This week was a paciencia (patience) builder. It all started with an activity we planned to do here in our zone. The activity was pushed by our penchion, and provided by them. Our activity was based on all the different regions of Peru: from the jungles to the deserts. Each of them has their own special dances and ways of dressing. Everyone was to pick out an outfit, learn the steps to their specific dance, and read a little passage about who they we representing. As we were announcing it to the other missionaries in the zone, a few put up a barrier and told us they weren’t going to participate. In the zone there are only 10 elders and two sisters and four of them decided they were not going to participate. It was kind of disappointing seeing that we were trying to do something for the zone, and then having just a few of them try to shut it down. I got it into my head that we were going to have it, and everyone was going to participate. My companion and I were really trying to push every aspect of it; to build it up over the next couple days that remained. One by one, they started to change their minds. It wasn’t easy, in fact, very frustrating at times.

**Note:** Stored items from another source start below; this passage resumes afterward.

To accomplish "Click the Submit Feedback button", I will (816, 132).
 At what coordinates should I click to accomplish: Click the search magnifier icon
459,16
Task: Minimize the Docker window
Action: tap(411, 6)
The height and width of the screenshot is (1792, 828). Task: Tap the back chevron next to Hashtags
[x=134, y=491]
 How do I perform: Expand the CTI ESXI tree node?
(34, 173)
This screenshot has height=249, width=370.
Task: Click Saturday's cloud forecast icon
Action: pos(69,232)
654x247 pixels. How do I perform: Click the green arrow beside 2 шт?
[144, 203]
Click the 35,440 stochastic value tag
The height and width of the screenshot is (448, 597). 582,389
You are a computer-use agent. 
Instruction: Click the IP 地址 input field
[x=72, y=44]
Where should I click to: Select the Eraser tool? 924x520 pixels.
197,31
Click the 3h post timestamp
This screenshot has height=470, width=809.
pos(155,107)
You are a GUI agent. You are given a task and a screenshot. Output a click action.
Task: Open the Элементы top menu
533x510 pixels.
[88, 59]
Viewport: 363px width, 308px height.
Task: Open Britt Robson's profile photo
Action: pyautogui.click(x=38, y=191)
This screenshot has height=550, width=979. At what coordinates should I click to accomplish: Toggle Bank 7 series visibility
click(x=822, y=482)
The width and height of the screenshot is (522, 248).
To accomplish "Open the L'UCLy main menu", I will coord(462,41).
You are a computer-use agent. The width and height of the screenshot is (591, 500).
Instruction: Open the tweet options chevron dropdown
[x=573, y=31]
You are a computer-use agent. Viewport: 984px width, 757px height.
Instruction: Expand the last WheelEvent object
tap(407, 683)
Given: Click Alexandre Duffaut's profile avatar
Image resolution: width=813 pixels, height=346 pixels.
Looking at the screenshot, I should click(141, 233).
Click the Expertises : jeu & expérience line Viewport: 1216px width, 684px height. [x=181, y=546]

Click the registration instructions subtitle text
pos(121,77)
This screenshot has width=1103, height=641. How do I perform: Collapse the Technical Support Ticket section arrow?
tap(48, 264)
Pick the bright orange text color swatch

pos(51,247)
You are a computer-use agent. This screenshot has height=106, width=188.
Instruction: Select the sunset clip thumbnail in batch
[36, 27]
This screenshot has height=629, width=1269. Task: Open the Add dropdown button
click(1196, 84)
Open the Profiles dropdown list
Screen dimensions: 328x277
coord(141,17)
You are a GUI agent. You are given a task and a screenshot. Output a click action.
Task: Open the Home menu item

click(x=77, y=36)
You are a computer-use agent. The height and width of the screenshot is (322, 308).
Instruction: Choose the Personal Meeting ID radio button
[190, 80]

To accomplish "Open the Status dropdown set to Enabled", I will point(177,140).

After we had picked out all that we were going to use later that night, one elder backed out.  So we tried everything, but his excuse was his numbers were low, and he needed to work in his area, and because we were doing it on a Friday night and not on P-day… valid excuses, but excuses nonetheless…. We pushed him so hard to do it that I think he felt over stressed and faked being sick. So we took him to get injections because he was acting as if he was practically dying… He faked so well that he actually made himself sick. Instead of going out to work in his area, he stayed in the house, and lucky for him the activity was in his own house. He was able gain enough strength to watch apparently and when we did our final routine, he joined us as we were all jumping and listening to Happy Day together….

Gotta love desert!

Gotta love desert!

The zone has, I think, done a turn around with their behavior. Before they were all like little kids. I think a lot of that had to do with how relaxed I let things go at first. Now they understand, I believe, that there is a time for work, and a time for play.

This week our penchion, who we live with, had family over, his brother to be exact. It felt like a pre-family reunion. His bro and wife are returned missionaries, so they gave me the classic lecture to not be trunky, and work hard in the days that remain! I feel like I have gotten that speech from everyone.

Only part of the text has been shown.